The offer made a nonsense of Yousaf’s pledge to unite the Scottish National Party, after bitter divisions were cruelly exposed by its bruising five-week leadership contest.
The SNP has been the most united and disciplined party I have seen in my 41 years on the Westminster beat. Until this contest, it was virtually impossible to get its politicians to criticise each other – even in the bars or over the lunch table. In comparison, Tory and Labour figures are easy meat. Nicola Sturgeon even survived the destabilising feud with her mentor, Alex Salmond.
The glue that held the SNP together until Sturgeon’s resignation was the holy grail of independence. It eclipsed the differences over economic and social policy that exist in all parties. Now the genie is out of the bottle: the party’s first contested leadership election since 2004 suggested it didn’t agree on much else other than independence.
Yousaf will struggle to unite his party, not least because he does not enjoy a strong mandate. Forbes won 48 per cent of the vote and will now be a dangerous presence on the backbenches. The “Tartan Tories” who dominated the SNP before Salmond diverted it down a social democratic road, are suddenly more powerful than they imagined.
Although Yousaf was the Sturgeon “continuity candidate”, his grip looks fragile. Forbes received two-thirds of the second preference votes of members who backed Ash Regan, the third candidate. Of those Yousaf supporters who gave a second preference, 63 per cent opted for Forbes. That could provide a base for a future leadership bid if Yousaf lives down to expectations. Some SNP figures already fear he will prove to be “our Liz Truss.”

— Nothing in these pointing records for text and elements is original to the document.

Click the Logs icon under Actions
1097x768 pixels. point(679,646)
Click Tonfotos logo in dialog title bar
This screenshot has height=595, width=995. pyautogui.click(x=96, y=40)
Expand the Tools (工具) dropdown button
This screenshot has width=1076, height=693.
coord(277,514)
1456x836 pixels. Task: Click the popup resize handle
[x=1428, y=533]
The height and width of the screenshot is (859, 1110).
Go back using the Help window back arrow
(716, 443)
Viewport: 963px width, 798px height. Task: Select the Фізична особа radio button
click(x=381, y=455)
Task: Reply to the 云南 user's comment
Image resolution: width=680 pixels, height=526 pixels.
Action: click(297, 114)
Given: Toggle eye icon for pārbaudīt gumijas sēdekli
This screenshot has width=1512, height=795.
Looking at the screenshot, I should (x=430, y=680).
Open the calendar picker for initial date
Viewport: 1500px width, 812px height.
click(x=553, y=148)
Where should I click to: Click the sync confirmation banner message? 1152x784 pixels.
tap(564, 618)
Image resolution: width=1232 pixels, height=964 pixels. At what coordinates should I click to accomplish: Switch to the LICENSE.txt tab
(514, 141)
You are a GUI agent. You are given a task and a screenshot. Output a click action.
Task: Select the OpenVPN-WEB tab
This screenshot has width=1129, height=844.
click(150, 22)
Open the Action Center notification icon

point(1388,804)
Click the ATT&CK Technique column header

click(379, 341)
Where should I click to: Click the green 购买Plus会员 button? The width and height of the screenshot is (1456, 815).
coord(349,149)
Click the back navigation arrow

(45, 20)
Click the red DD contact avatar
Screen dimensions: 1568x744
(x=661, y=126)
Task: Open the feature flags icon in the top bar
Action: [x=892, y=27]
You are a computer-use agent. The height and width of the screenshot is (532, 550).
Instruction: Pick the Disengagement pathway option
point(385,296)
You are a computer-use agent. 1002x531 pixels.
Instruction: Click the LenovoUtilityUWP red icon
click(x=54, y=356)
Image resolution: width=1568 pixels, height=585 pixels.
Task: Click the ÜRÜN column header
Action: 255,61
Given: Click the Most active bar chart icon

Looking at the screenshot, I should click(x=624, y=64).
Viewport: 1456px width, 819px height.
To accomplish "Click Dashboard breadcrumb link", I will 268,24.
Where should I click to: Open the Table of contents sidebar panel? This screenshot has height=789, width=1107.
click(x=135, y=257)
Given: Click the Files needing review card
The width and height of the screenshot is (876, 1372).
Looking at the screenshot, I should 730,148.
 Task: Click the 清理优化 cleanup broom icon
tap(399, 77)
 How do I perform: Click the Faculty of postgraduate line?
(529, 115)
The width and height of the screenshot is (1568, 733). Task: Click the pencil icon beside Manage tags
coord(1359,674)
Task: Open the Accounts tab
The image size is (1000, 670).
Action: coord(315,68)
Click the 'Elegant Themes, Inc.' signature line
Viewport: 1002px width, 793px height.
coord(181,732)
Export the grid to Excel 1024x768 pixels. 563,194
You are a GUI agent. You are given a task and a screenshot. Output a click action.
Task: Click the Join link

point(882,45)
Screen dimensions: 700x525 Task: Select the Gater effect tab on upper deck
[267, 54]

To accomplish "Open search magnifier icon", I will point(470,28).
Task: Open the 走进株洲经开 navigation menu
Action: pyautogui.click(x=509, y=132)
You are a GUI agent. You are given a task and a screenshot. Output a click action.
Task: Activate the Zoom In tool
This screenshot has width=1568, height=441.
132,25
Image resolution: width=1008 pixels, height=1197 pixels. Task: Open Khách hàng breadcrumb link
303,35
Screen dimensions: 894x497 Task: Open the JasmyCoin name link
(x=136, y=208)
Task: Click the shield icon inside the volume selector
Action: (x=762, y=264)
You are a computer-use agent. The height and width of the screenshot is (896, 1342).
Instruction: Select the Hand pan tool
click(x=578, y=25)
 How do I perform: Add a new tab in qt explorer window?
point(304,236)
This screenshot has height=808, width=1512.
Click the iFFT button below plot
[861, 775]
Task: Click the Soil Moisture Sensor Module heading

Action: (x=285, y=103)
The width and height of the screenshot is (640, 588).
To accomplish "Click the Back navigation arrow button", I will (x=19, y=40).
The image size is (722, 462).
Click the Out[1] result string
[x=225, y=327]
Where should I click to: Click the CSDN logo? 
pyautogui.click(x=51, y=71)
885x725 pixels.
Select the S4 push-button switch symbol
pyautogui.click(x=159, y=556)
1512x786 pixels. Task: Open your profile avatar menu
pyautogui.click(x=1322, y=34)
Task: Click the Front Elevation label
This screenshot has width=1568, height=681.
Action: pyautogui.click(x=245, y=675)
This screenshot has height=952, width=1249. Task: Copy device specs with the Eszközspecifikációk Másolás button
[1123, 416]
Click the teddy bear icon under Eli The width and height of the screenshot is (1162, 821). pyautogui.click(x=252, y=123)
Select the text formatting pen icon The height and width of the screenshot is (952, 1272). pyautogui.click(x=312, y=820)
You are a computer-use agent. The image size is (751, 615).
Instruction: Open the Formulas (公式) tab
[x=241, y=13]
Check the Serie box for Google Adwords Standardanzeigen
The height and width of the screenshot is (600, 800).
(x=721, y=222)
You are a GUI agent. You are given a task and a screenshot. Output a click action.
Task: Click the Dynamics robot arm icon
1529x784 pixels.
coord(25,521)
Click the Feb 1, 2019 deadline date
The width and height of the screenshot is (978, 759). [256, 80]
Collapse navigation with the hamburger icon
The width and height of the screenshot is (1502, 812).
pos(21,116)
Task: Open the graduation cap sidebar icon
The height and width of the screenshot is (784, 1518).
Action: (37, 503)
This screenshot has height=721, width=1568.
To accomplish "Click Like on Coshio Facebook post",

Yousaf rightly hinted at a more consensual, inclusive leadership than the top-down style and tight inner circle under Sturgeon. But he risks ignoring the voting figures and has appointed as his deputy Shona Robison, dubbed “the first friend” of the former first minister Sturgeon. (Robison insisted today that Forbes wanted a “better work-life balance” but that doesn’t fit with Forbes’ comments during the campaign).
Sturgeon, a brilliant communicator, will be a very hard act to follow, but her successor’s daunting in-tray reminds us she had run out of road. If one of the most gifted politicians of her generation could not secure a second independence referendum, how can Yousaf? He does not have a Plan B, after Rishi Sunak inevitably rejected his call for one in their telephone call last night.
Yousaf has hinted at a gradualist campaign to build support for independence and has wisely ditched Sturgeon’s plan to turn the next general election into a “de facto referendum” (which, whatever the result, would not secure one).
But he will feel under pressure from SNP activists to keep the dream alive and may fall into the trap of raising false hopes, which eventually caught up with Sturgeon after eight years of somehow keeping the show on the road. Indeed, his first comment on leaving the stage after his election victory on Monday was to demand the power to hold a referendum.
Sunak’s polite but firm refusal right reflects the “kill the Nats with kindness” strategy of Michael Gove, rather than the reckless, confrontational approach of Boris Johnson and Truss, which played into the SNP’s grievance politics.
It is premature to write off the SNP. All parties are coalitions and perhaps it can rediscover the glue that held it together for so long. But Yousaf’s uncertain start suggests his dream job – he called himself “the luckiest man in the world” – might turn into a nightmare.
Support for independence has dipped to barely above the 45 per cent level in the 2014 referendum and may have passed its high watermark. Voters regard health and the cost of living as the priorities and have finally tired of the SNP’s patchy performance in 16 years of power.
Labour, the Tories and Liberal Democrats are already weaponising Forbes’ attacks on Yousaf’s own record during the contest, when she warned against “acceptance of mediocrity.”
They already have their attack lines for next year’s general election; Yousaf’s first test at the ballot box will be a hard one. The SNP will struggle to maintain its current tally of 45 seats. Labour will be the biggest beneficiary; insiders tell me they now have their eyes on between 12 and 20 SNP-held seats, which could reduce the swing Labour needs for a majority from 14 per cent to 9 per cent. Labour’s best pitch: not to go head-to-head with the SNP on the constitution but to argue it can oust the Tories and improve the public services the SNP has failed.
For Keir Starmer, who has ventured north of the border four times in recent weeks, the road to Downing Street might well run through Scotland.